Assignment
According to the abstract, why are methods for analyzing continuous data often ineffective for discrete datasets? Answer in one to three sentences.

Text
----------
Title: Pattern Extraction and Clustering for High-Dimensional Discrete Data
Speaker:
Alice Peng Jiang
University of Illinois
Time&Location:
Wednesday, March 12, 10am in EB3105
Abstract:
With the advent of big data, data analysis has replaced data acquisition as the new bottleneck.
Pattern extraction and clustering are two essential methods for data analysis. In many
application areas, big data has high dimensionality and discrete features, where data values
are restricted, for example, to be binary (i.e., only values 0 and 1 are permitted). Such
problems pose significant challenges in data analysis. Methods for analyzing continuous data
are often ineffective for discrete datasets, as such methods usually produce non-discrete
values, which may be difficult to interpret and may require excessive memory to store. Thus we
need algorithms designed especially for discrete data.
----------
Saved data entries:

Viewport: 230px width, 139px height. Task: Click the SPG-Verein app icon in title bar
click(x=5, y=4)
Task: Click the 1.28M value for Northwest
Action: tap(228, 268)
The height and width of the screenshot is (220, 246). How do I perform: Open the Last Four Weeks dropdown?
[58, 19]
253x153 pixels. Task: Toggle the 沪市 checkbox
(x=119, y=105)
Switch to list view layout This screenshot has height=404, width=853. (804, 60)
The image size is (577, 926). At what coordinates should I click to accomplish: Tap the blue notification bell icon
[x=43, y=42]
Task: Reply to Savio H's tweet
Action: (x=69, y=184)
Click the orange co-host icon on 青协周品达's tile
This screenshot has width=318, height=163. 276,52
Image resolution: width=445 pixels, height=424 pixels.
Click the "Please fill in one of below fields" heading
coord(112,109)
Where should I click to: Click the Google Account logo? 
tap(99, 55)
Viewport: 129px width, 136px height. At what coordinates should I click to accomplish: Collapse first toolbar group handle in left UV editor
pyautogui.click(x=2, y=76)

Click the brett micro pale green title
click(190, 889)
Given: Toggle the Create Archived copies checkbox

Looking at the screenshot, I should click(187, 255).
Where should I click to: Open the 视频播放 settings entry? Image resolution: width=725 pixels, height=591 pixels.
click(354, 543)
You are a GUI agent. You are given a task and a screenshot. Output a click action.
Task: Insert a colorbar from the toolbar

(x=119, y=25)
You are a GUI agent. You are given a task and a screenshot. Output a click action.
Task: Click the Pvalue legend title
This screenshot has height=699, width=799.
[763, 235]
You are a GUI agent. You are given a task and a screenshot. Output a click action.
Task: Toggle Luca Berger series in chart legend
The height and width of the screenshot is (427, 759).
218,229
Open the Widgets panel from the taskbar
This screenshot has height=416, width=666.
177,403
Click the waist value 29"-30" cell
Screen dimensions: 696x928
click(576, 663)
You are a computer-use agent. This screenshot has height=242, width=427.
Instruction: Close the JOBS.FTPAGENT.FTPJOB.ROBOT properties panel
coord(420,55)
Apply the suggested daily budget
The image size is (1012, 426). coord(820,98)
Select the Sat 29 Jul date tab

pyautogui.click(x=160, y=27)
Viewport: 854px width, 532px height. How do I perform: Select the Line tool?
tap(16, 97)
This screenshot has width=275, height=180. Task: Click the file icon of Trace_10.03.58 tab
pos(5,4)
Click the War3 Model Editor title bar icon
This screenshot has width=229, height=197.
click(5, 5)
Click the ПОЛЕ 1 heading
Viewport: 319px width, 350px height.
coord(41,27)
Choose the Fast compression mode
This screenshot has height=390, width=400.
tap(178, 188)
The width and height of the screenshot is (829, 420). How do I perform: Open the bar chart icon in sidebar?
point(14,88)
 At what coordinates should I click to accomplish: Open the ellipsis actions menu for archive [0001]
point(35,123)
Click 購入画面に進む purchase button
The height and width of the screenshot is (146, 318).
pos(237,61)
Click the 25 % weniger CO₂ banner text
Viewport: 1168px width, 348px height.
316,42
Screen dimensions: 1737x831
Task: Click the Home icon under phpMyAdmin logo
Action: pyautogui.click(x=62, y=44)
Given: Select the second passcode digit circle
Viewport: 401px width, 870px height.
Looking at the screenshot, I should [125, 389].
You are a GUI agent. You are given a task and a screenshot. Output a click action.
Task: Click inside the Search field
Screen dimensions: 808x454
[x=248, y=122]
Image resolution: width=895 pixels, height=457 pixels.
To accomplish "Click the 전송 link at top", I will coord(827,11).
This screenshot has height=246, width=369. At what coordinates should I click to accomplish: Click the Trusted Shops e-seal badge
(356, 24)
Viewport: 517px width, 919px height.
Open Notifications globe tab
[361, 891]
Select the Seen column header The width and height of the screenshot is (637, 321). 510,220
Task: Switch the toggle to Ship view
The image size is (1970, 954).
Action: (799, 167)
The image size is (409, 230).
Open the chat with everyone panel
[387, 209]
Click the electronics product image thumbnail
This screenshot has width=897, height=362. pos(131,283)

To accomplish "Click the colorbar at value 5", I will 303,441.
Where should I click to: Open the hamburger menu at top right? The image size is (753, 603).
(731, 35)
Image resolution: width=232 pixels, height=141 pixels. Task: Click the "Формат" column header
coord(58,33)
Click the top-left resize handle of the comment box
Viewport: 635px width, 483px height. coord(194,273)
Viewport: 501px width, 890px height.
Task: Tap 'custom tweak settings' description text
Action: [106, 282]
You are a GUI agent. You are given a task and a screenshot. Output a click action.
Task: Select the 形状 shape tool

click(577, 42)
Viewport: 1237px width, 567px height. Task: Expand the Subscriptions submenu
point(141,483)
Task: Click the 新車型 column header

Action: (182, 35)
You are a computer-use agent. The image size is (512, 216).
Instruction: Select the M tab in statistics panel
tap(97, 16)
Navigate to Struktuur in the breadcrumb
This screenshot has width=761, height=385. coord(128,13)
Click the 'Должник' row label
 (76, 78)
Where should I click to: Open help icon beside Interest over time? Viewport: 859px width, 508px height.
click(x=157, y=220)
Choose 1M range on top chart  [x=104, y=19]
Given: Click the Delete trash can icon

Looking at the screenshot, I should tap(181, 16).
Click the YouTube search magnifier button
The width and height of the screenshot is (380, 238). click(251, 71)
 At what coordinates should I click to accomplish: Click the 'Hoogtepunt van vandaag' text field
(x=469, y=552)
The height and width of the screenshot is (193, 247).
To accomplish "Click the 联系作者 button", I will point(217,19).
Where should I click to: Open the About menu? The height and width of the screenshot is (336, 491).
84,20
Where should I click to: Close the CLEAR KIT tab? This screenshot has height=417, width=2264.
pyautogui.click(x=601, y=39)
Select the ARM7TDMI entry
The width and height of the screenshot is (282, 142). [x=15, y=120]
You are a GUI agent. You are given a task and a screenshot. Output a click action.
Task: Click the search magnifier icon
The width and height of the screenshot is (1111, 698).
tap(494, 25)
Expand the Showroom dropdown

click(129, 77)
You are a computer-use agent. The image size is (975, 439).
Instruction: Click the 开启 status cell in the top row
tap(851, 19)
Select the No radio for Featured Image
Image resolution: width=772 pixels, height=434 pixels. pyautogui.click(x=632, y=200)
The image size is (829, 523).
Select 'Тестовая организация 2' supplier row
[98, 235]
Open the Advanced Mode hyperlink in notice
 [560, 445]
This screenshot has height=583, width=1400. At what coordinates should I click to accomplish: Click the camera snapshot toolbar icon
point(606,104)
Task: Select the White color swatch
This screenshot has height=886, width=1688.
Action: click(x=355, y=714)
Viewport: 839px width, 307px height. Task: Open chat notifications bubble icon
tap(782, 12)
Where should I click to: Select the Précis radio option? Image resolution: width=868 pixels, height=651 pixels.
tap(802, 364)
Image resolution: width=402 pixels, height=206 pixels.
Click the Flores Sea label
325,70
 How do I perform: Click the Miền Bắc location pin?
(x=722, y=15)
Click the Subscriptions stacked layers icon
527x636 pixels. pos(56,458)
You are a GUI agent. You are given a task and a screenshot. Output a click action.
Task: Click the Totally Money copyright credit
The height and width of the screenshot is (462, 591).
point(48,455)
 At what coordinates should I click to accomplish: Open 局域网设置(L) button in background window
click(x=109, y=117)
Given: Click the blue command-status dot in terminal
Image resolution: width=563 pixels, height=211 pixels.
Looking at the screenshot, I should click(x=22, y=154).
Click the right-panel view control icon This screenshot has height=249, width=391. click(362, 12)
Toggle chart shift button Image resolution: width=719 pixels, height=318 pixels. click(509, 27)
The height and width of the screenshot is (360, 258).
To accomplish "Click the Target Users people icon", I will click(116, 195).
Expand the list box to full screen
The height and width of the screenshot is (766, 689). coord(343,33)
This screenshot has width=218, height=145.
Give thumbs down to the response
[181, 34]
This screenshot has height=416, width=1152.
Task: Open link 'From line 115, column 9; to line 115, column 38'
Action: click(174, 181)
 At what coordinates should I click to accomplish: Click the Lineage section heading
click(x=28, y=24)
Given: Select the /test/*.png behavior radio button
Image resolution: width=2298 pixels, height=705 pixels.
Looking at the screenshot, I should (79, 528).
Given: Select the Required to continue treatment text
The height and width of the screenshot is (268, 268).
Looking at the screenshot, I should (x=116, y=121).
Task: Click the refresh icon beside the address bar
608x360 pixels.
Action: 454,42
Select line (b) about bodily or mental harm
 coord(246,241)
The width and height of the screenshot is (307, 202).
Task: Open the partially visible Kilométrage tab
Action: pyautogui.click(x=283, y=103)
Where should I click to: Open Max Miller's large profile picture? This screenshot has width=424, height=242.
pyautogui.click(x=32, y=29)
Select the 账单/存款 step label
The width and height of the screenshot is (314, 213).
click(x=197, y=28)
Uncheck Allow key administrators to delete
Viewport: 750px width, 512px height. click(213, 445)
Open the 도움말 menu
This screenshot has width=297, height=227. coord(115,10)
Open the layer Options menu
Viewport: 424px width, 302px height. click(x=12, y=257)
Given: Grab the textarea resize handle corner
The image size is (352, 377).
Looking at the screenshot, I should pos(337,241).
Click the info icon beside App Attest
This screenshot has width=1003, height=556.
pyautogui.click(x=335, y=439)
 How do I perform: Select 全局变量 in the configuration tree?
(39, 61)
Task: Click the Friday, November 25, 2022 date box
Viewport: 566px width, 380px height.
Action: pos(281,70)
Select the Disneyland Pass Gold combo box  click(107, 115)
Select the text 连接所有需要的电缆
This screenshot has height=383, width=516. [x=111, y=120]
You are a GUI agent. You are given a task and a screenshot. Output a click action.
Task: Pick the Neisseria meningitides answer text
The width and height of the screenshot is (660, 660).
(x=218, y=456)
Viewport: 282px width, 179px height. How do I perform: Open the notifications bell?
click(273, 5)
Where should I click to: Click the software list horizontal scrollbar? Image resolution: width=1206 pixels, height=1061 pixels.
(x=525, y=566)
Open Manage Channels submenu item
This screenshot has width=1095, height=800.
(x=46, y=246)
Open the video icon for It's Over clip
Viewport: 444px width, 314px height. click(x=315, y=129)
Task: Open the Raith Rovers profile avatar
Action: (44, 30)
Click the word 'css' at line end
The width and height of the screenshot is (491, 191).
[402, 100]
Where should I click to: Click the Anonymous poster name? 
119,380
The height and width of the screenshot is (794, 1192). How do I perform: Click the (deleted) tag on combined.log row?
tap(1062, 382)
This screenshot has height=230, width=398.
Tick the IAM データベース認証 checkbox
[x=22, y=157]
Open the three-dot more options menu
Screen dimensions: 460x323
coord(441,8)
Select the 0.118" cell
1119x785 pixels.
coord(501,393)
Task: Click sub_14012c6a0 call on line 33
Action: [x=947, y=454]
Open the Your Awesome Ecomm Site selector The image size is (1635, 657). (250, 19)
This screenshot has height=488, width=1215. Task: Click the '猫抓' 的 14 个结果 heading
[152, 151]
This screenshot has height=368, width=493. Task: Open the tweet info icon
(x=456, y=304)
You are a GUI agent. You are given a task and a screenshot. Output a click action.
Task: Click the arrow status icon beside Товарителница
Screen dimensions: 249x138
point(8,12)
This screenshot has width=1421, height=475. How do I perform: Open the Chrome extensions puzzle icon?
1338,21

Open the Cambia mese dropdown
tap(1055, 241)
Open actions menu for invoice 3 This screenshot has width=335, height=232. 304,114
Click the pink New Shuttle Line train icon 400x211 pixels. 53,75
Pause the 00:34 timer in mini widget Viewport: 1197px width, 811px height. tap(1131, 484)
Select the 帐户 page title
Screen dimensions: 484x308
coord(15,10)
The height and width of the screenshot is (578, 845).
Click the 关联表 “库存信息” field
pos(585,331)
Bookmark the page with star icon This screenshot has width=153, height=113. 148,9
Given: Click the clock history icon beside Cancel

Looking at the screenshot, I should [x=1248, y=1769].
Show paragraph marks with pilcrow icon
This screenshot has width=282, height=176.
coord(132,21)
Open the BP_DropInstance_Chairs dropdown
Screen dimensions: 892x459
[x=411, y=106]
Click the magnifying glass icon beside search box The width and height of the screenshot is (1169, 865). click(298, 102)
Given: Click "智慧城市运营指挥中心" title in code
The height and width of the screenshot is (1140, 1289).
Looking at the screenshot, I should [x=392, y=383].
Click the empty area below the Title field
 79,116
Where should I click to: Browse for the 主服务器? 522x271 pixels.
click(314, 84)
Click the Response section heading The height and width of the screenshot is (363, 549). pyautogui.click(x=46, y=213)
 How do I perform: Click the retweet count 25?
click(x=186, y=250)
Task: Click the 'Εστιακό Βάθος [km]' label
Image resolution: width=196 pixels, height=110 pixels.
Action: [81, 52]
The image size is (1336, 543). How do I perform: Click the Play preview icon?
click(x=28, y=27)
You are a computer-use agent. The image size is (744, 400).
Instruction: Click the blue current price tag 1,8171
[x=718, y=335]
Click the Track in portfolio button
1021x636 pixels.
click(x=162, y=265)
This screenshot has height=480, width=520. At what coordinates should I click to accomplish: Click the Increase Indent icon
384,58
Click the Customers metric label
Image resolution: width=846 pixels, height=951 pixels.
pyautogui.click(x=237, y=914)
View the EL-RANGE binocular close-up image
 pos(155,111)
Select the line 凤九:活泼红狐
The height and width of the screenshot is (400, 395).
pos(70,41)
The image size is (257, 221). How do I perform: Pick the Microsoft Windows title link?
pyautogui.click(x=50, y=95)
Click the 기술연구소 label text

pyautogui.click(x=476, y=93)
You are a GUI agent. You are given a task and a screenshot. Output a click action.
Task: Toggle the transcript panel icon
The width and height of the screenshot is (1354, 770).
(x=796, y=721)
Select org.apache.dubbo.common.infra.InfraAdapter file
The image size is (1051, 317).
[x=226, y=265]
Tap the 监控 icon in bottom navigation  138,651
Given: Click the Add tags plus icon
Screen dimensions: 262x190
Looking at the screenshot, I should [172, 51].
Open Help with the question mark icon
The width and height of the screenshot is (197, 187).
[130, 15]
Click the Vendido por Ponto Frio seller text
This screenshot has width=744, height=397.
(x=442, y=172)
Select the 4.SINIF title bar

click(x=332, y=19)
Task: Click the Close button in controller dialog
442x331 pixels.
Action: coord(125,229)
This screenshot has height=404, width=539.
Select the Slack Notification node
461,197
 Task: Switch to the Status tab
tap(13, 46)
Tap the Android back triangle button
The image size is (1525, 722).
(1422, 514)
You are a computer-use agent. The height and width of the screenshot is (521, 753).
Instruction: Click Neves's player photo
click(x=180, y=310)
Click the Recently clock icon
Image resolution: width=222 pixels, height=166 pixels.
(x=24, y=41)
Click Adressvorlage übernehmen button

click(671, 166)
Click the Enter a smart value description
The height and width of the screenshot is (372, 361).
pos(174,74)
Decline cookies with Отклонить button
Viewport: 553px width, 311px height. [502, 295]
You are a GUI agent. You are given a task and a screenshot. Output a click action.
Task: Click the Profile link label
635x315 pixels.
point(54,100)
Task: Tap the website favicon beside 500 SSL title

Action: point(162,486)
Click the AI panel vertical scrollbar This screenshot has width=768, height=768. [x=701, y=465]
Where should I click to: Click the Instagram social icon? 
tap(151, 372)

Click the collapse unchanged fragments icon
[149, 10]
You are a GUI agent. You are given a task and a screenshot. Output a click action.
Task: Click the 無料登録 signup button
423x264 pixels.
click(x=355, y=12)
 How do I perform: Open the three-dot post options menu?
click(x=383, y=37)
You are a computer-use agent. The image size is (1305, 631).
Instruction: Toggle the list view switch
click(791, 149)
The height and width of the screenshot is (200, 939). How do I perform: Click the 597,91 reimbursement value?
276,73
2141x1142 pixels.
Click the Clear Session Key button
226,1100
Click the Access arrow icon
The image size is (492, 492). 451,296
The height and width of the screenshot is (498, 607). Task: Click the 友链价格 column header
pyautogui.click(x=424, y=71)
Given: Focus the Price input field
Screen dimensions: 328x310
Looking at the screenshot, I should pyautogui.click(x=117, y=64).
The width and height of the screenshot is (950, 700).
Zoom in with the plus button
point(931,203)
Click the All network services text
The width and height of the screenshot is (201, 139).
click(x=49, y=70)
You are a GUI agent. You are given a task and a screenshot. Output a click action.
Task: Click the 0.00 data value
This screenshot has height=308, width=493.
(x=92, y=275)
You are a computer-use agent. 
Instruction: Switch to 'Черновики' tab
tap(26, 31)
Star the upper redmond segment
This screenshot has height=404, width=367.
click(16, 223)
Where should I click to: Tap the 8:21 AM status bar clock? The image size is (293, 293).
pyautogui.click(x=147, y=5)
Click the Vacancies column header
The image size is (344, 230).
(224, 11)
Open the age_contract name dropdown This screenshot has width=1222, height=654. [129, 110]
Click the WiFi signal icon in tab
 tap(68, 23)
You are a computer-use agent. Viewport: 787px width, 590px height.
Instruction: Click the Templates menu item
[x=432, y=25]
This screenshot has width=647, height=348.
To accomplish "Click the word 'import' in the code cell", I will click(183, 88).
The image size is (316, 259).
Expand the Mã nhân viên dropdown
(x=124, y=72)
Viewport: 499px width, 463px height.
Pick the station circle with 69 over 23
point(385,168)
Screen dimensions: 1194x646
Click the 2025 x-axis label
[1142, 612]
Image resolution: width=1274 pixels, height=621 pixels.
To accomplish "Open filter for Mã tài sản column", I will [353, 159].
----------
Task response
Such methods usually produce non-discrete values. These values may be difficult to interpret and may require excessive memory to store.